_AVAILABLE DATA_.
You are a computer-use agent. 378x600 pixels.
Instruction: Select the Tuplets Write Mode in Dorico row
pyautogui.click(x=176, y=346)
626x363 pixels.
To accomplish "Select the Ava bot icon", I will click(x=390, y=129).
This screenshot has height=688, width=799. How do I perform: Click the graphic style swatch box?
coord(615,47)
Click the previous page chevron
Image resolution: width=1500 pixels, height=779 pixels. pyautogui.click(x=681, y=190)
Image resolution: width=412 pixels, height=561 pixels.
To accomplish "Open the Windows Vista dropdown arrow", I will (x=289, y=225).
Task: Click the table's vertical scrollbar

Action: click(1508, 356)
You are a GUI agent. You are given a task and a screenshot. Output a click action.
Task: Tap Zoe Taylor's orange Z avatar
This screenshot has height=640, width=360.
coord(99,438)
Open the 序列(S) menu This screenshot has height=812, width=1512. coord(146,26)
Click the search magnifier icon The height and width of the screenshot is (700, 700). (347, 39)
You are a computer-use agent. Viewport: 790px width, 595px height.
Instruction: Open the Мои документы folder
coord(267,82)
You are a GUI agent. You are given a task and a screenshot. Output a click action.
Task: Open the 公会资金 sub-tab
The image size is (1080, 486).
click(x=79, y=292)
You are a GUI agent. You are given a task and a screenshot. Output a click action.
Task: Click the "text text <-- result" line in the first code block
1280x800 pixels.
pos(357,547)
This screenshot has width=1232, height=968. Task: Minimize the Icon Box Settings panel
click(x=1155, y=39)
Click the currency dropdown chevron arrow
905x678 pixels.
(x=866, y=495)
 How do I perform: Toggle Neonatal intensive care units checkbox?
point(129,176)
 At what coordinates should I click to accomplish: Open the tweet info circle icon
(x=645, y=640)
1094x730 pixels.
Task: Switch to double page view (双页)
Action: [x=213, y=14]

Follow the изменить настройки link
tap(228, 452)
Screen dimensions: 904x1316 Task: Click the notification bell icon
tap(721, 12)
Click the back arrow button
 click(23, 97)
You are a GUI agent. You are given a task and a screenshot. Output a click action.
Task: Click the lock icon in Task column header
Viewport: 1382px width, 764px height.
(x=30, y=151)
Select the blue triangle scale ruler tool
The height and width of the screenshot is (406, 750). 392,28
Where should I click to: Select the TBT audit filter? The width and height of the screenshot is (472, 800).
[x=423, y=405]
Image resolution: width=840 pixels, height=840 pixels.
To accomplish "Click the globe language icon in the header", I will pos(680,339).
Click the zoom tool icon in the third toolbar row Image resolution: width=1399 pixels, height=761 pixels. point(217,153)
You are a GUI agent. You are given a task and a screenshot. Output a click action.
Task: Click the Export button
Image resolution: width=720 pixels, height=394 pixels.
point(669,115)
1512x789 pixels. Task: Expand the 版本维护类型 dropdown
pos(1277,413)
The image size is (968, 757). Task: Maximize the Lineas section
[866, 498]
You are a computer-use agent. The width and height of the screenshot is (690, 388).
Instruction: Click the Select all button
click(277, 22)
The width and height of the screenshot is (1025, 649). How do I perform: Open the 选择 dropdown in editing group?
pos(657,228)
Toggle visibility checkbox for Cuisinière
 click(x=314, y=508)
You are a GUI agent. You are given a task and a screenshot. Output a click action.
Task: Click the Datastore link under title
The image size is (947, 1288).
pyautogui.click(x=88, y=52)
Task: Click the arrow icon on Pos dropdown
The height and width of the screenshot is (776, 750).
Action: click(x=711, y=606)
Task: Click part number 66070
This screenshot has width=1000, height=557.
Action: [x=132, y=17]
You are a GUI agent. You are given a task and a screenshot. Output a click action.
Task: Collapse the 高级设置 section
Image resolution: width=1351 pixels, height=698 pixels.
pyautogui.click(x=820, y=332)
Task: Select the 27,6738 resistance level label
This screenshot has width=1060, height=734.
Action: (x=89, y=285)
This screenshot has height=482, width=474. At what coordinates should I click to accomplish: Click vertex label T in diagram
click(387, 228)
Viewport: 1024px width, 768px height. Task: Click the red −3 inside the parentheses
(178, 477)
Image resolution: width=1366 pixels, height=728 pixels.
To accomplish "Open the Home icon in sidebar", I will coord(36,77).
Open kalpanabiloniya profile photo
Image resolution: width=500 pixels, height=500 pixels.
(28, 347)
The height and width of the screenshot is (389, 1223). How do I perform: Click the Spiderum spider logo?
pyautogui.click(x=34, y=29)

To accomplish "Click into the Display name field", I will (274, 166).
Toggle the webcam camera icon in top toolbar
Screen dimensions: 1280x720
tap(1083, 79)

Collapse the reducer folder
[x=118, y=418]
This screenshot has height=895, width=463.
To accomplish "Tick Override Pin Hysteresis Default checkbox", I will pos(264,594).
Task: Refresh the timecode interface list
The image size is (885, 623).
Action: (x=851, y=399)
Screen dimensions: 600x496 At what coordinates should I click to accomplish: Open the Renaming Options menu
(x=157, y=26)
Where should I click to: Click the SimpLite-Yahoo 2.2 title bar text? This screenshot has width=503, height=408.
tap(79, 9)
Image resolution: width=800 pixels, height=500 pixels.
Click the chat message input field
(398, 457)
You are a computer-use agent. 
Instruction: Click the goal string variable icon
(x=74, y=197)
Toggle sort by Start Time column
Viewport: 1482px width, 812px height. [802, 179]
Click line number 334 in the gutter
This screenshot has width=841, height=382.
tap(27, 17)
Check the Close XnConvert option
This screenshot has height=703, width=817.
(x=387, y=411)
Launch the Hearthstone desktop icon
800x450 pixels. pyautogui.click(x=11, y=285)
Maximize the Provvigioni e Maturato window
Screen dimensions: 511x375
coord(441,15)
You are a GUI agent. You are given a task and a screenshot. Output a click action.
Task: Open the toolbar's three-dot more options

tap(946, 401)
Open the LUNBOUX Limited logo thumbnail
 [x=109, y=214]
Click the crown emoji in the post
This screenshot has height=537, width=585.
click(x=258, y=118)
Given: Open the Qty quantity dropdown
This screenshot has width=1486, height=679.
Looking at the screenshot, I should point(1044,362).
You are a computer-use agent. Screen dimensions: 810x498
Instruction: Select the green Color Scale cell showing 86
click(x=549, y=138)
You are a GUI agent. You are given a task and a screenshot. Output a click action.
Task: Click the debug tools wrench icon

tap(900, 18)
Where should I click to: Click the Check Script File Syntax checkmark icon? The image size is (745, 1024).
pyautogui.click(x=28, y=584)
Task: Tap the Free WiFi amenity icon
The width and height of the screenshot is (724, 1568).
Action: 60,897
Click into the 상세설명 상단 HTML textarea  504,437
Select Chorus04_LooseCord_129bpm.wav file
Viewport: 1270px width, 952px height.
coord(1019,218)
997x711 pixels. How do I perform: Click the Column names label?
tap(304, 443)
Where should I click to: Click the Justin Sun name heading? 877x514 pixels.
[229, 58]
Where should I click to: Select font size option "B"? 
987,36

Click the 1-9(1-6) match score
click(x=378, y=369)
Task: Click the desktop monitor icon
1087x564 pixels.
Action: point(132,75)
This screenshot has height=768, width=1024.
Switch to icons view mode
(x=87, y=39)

_TASK INSTRUCTIONS_. Restate the material word for word.

_TASK RESULT_.
You are a computer-use agent. 378x600 pixels.
Instruction: Select the Tuplets Write Mode in Dorico row
pyautogui.click(x=176, y=346)
626x363 pixels.
To accomplish "Select the Ava bot icon", I will click(x=390, y=129).
This screenshot has height=688, width=799. How do I perform: Click the graphic style swatch box?
coord(615,47)
Click the previous page chevron
Image resolution: width=1500 pixels, height=779 pixels. pyautogui.click(x=681, y=190)
Image resolution: width=412 pixels, height=561 pixels.
To accomplish "Open the Windows Vista dropdown arrow", I will (x=289, y=225).
Task: Click the table's vertical scrollbar

Action: click(1508, 356)
You are a GUI agent. You are given a task and a screenshot. Output a click action.
Task: Tap Zoe Taylor's orange Z avatar
This screenshot has height=640, width=360.
coord(99,438)
Open the 序列(S) menu This screenshot has height=812, width=1512. coord(146,26)
Click the search magnifier icon The height and width of the screenshot is (700, 700). (347, 39)
You are a computer-use agent. Viewport: 790px width, 595px height.
Instruction: Open the Мои документы folder
coord(267,82)
You are a GUI agent. You are given a task and a screenshot. Output a click action.
Task: Open the 公会资金 sub-tab
The image size is (1080, 486).
click(x=79, y=292)
You are a GUI agent. You are given a task and a screenshot. Output a click action.
Task: Click the "text text <-- result" line in the first code block
1280x800 pixels.
pos(357,547)
This screenshot has width=1232, height=968. Task: Minimize the Icon Box Settings panel
click(x=1155, y=39)
Click the currency dropdown chevron arrow
905x678 pixels.
(x=866, y=495)
 How do I perform: Toggle Neonatal intensive care units checkbox?
point(129,176)
 At what coordinates should I click to accomplish: Open the tweet info circle icon
(x=645, y=640)
1094x730 pixels.
Task: Switch to double page view (双页)
Action: [x=213, y=14]

Follow the изменить настройки link
tap(228, 452)
Screen dimensions: 904x1316 Task: Click the notification bell icon
tap(721, 12)
Click the back arrow button
 click(23, 97)
You are a GUI agent. You are given a task and a screenshot. Output a click action.
Task: Click the lock icon in Task column header
Viewport: 1382px width, 764px height.
(x=30, y=151)
Select the blue triangle scale ruler tool
The height and width of the screenshot is (406, 750). 392,28
Where should I click to: Select the TBT audit filter? The width and height of the screenshot is (472, 800).
[x=423, y=405]
Image resolution: width=840 pixels, height=840 pixels.
To accomplish "Click the globe language icon in the header", I will pos(680,339).
Click the zoom tool icon in the third toolbar row Image resolution: width=1399 pixels, height=761 pixels. point(217,153)
You are a GUI agent. You are given a task and a screenshot. Output a click action.
Task: Click the Export button
Image resolution: width=720 pixels, height=394 pixels.
point(669,115)
1512x789 pixels. Task: Expand the 版本维护类型 dropdown
pos(1277,413)
The image size is (968, 757). Task: Maximize the Lineas section
[866, 498]
You are a computer-use agent. The width and height of the screenshot is (690, 388).
Instruction: Click the Select all button
click(277, 22)
The width and height of the screenshot is (1025, 649). How do I perform: Open the 选择 dropdown in editing group?
pos(657,228)
Toggle visibility checkbox for Cuisinière
 click(x=314, y=508)
You are a GUI agent. You are given a task and a screenshot. Output a click action.
Task: Click the Datastore link under title
The image size is (947, 1288).
pyautogui.click(x=88, y=52)
Task: Click the arrow icon on Pos dropdown
The height and width of the screenshot is (776, 750).
Action: click(x=711, y=606)
Task: Click part number 66070
This screenshot has width=1000, height=557.
Action: [x=132, y=17]
You are a GUI agent. You are given a task and a screenshot. Output a click action.
Task: Collapse the 高级设置 section
Image resolution: width=1351 pixels, height=698 pixels.
pyautogui.click(x=820, y=332)
Task: Select the 27,6738 resistance level label
This screenshot has width=1060, height=734.
Action: (x=89, y=285)
This screenshot has height=482, width=474. At what coordinates should I click to accomplish: Click vertex label T in diagram
click(387, 228)
Viewport: 1024px width, 768px height. Task: Click the red −3 inside the parentheses
(178, 477)
Image resolution: width=1366 pixels, height=728 pixels.
To accomplish "Open the Home icon in sidebar", I will coord(36,77).
Open kalpanabiloniya profile photo
Image resolution: width=500 pixels, height=500 pixels.
(28, 347)
The height and width of the screenshot is (389, 1223). How do I perform: Click the Spiderum spider logo?
pyautogui.click(x=34, y=29)

To accomplish "Click into the Display name field", I will (274, 166).
Toggle the webcam camera icon in top toolbar
Screen dimensions: 1280x720
tap(1083, 79)

Collapse the reducer folder
[x=118, y=418]
This screenshot has height=895, width=463.
To accomplish "Tick Override Pin Hysteresis Default checkbox", I will pos(264,594).
Task: Refresh the timecode interface list
The image size is (885, 623).
Action: (x=851, y=399)
Screen dimensions: 600x496 At what coordinates should I click to accomplish: Open the Renaming Options menu
(x=157, y=26)
Where should I click to: Click the SimpLite-Yahoo 2.2 title bar text? This screenshot has width=503, height=408.
tap(79, 9)
Image resolution: width=800 pixels, height=500 pixels.
Click the chat message input field
(398, 457)
You are a computer-use agent. 
Instruction: Click the goal string variable icon
(x=74, y=197)
Toggle sort by Start Time column
Viewport: 1482px width, 812px height. [802, 179]
Click line number 334 in the gutter
This screenshot has width=841, height=382.
tap(27, 17)
Check the Close XnConvert option
This screenshot has height=703, width=817.
(x=387, y=411)
Launch the Hearthstone desktop icon
800x450 pixels. pyautogui.click(x=11, y=285)
Maximize the Provvigioni e Maturato window
Screen dimensions: 511x375
coord(441,15)
You are a GUI agent. You are given a task and a screenshot. Output a click action.
Task: Open the toolbar's three-dot more options

tap(946, 401)
Open the LUNBOUX Limited logo thumbnail
 [x=109, y=214]
Click the crown emoji in the post
This screenshot has height=537, width=585.
click(x=258, y=118)
Given: Open the Qty quantity dropdown
This screenshot has width=1486, height=679.
Looking at the screenshot, I should point(1044,362).
You are a computer-use agent. Screen dimensions: 810x498
Instruction: Select the green Color Scale cell showing 86
click(x=549, y=138)
You are a GUI agent. You are given a task and a screenshot. Output a click action.
Task: Click the debug tools wrench icon

tap(900, 18)
Where should I click to: Click the Check Script File Syntax checkmark icon? The image size is (745, 1024).
pyautogui.click(x=28, y=584)
Task: Tap the Free WiFi amenity icon
The width and height of the screenshot is (724, 1568).
Action: 60,897
Click into the 상세설명 상단 HTML textarea  504,437
Select Chorus04_LooseCord_129bpm.wav file
Viewport: 1270px width, 952px height.
coord(1019,218)
997x711 pixels. How do I perform: Click the Column names label?
tap(304, 443)
Where should I click to: Click the Justin Sun name heading? 877x514 pixels.
[229, 58]
Where should I click to: Select font size option "B"? 
987,36

Click the 1-9(1-6) match score
click(x=378, y=369)
Task: Click the desktop monitor icon
1087x564 pixels.
Action: point(132,75)
This screenshot has height=768, width=1024.
Switch to icons view mode
(x=87, y=39)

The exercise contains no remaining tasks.